When you bind this tool to an OpenAI model with model.bind_tools([fetch_market_data]), the model is forced to produce a valid JSON payload matching your schema. Validation happens before execution - no silent failures.

Handling Failures Gracefully

The naive approach: let exceptions propagate and crash the graph. This is fine for development.

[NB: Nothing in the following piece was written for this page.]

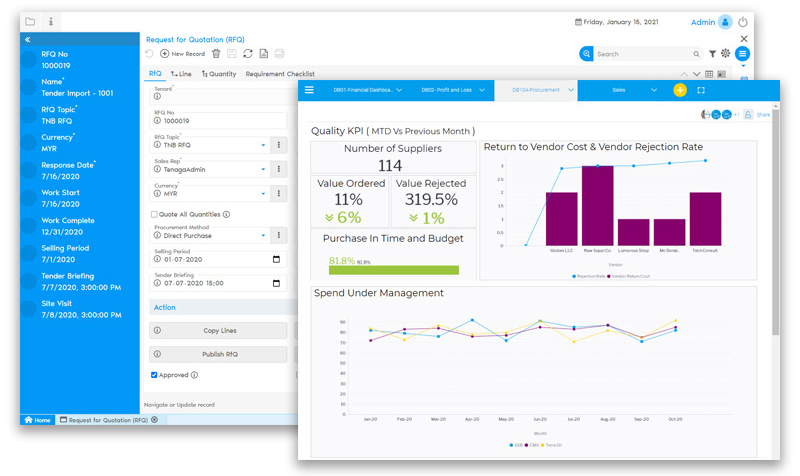Viewport: 800px width, 476px height.
Task: Click the New Record plus icon
Action: coord(165,53)
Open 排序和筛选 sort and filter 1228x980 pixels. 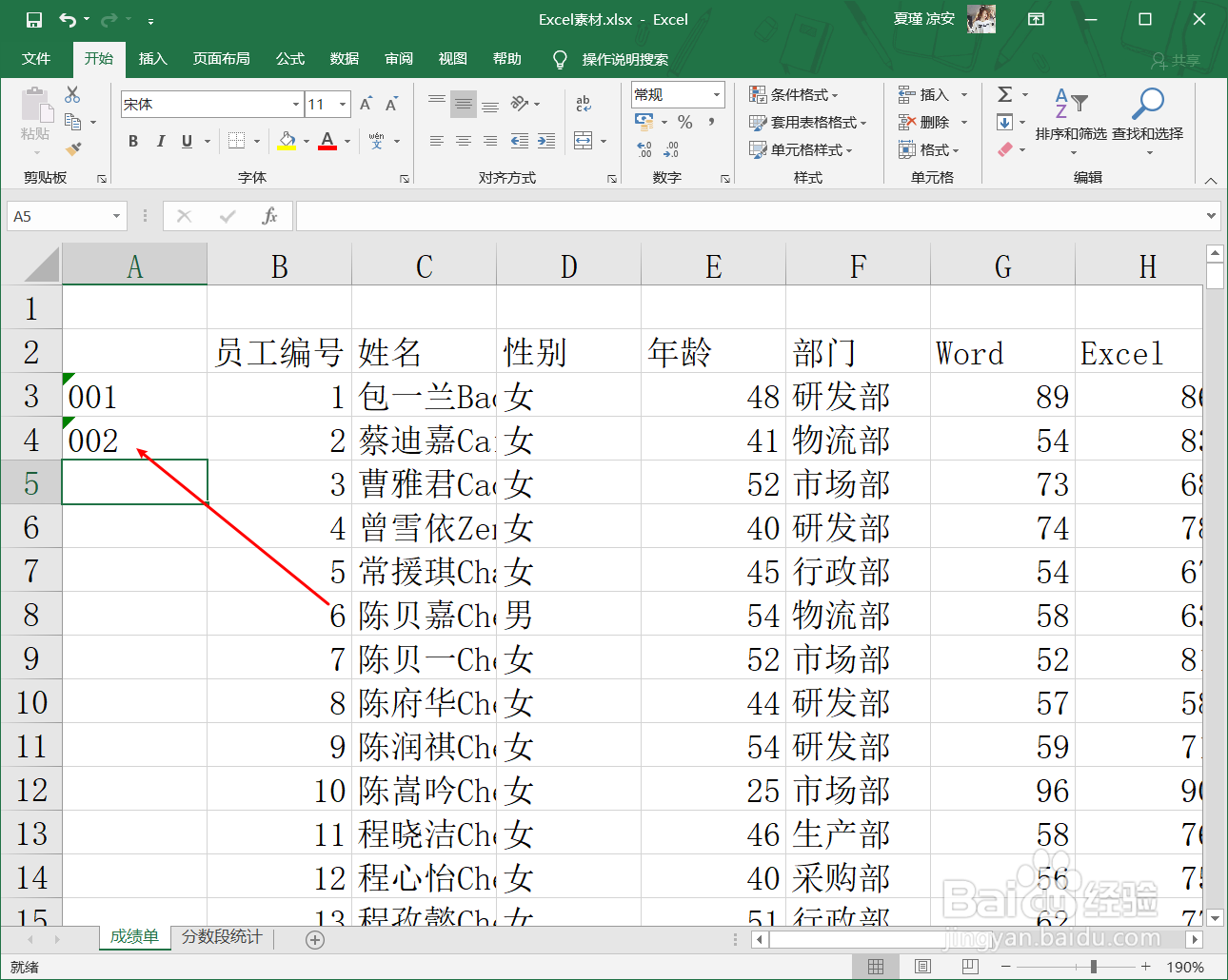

For production, catch errors at the node level and surface them in state:

def data_agent(state: InvestmentState) -> InvestmentState:
    try:
        data = fetch_market_data(state["ticker"])
        return {"market_data": data, "error": None}
    except Exception as e:
        return {"market_data": {}, "error": f"DataAgent failed: {str(e)}"}

Your router function then checks state["error"] and routes accordingly - either to a retry node, a fallback, or early termination with a user-facing error message. The LLM at the end of the pipeline can still produce a partial response (e.g., "I couldn't fetch live data - here's my analysis based on last known values") rather than a blank failure.

Observability

Complex graphs are opaque without logging. At minimum, log:

Which node is executing
Input state hash (for deduplication)
Output state diff
Execution time per node

LangSmith integrates directly with LangGraph and gives you a visual trace without extra instrumentation. For self-hosted setups, add a logging wrapper around each node:

import functools, logging, time

def traced_node(fn):
    @functools.wraps(fn)
    def wrapper(state):
        start = time.time()
        result = fn(state)
        logging.info(f"{fn.__name__} completed in {time.time()-start:.2f}s")
        return result
    return wrapper

@traced_node
def data_agent(state: InvestmentState) -> InvestmentState:
    ...

Key Takeaways

Design your state schema first - it's the contract between all agents
Keep agent responsibilities narrow - one agent, one clear job
Structured tool inputs with Pydantic - eliminate the largest class of runtime failures
Conditional edges + error state - route around failures instead of crashing
Observability is not optional - you need full trace visibility when something goes wrong in production

The gap between a demo multi-agent system and a production-reliable one is almost entirely in these operational details, not the underlying LLM capabilities.